▸ **Try it**: Transcribe the entries below exactly from their first line through the line containing "Viewport: 500px width, 375px height.", and let no picture into the copy.
----- Data to examine -----
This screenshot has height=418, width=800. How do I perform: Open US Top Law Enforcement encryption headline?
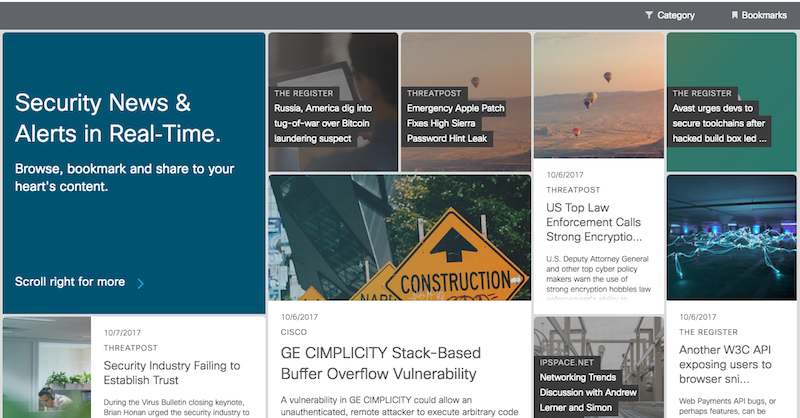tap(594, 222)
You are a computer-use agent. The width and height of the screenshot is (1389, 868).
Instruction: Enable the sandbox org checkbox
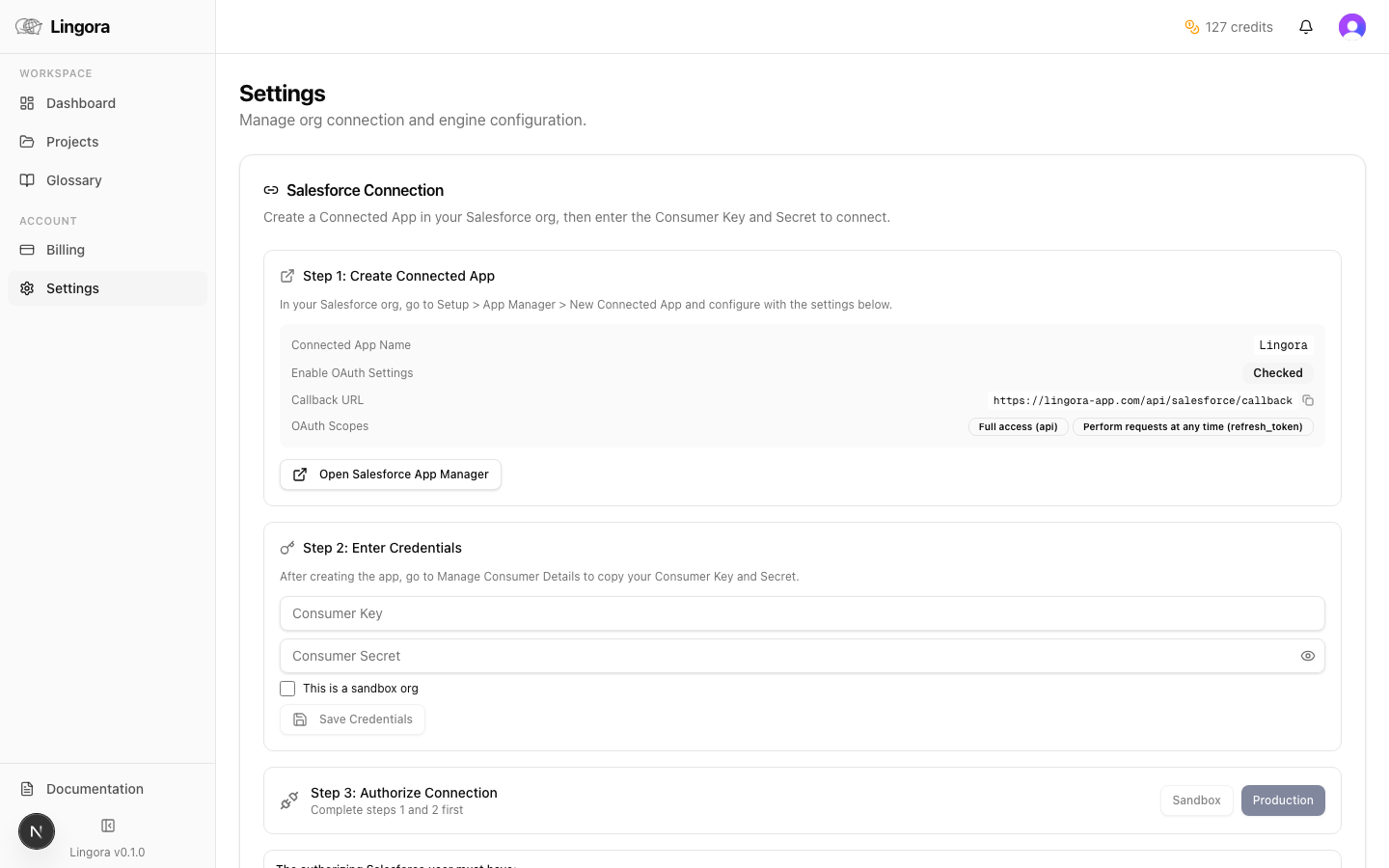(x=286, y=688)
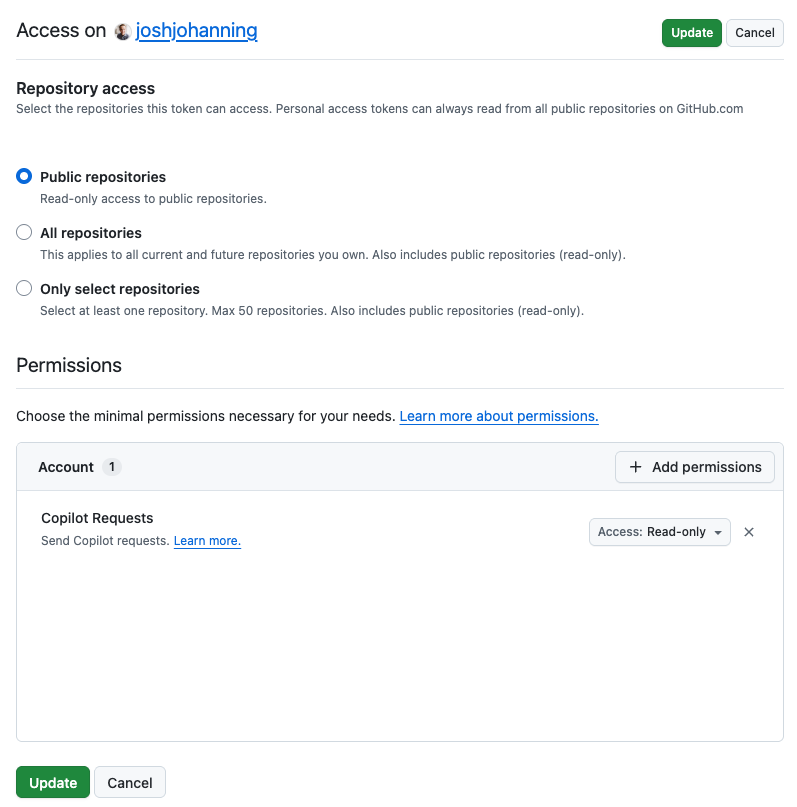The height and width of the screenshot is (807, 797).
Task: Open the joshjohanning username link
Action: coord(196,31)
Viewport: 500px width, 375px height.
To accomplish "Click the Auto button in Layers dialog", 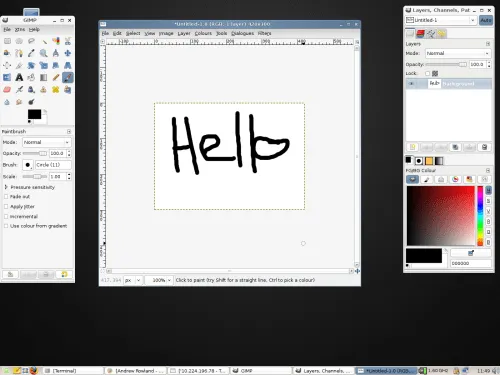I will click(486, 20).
-----
▸ **Solution to the exercise**:
This screenshot has height=418, width=800. How do I perform: Open US Top Law Enforcement encryption headline?
tap(594, 222)
You are a computer-use agent. The width and height of the screenshot is (1389, 868).
Instruction: Enable the sandbox org checkbox
(x=286, y=688)
The height and width of the screenshot is (807, 797).
Task: Open the joshjohanning username link
Action: coord(196,31)
Viewport: 500px width, 375px height.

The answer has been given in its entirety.